**EXCERPTED RECORDS**.
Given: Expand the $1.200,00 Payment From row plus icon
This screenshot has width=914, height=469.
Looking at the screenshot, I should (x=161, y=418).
---
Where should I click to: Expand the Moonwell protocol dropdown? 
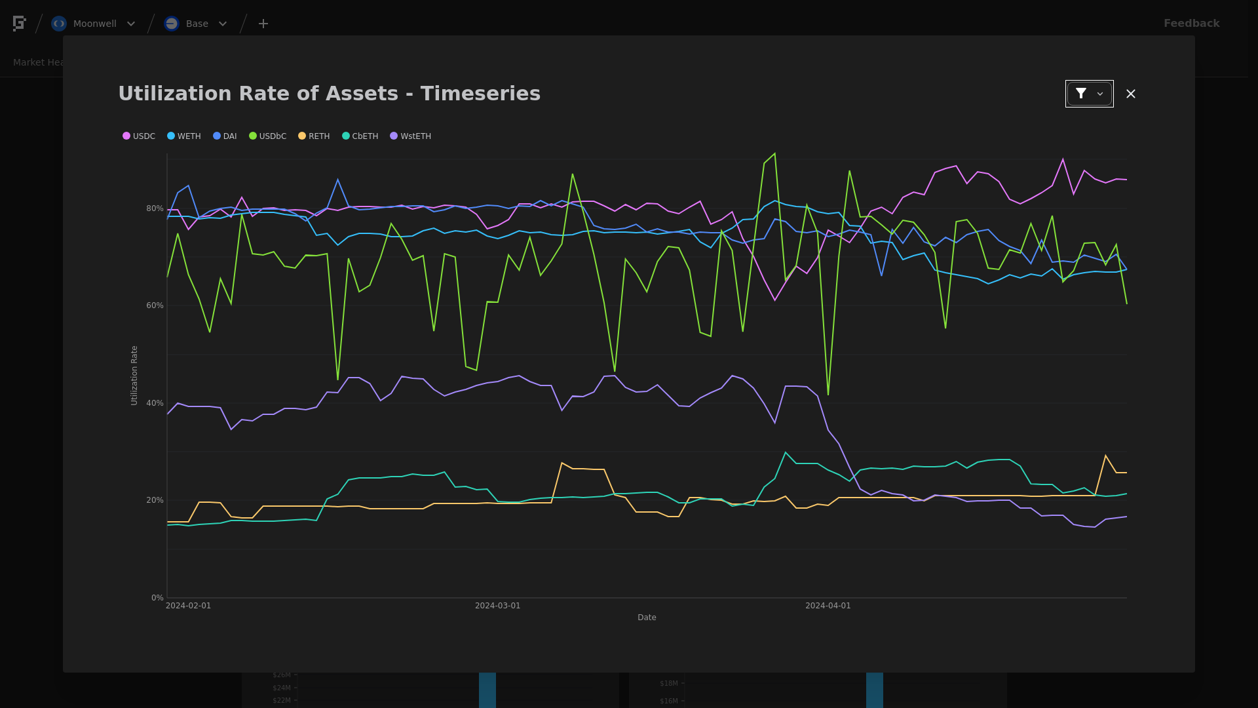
---
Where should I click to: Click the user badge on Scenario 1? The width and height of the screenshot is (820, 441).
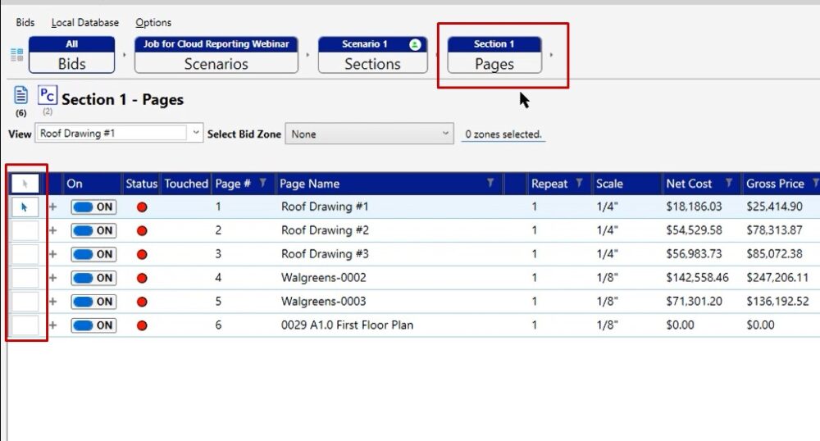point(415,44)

**WHAT IS EXPECTED**.
Reproduce the material verbatim, from the line containing "Given: Expand the" through the line containing "Looking at the", with both of those lines included.

**CORRECT RESPONSE**.
Given: Expand the $1.200,00 Payment From row plus icon
This screenshot has width=914, height=469.
Looking at the screenshot, I should (x=161, y=418).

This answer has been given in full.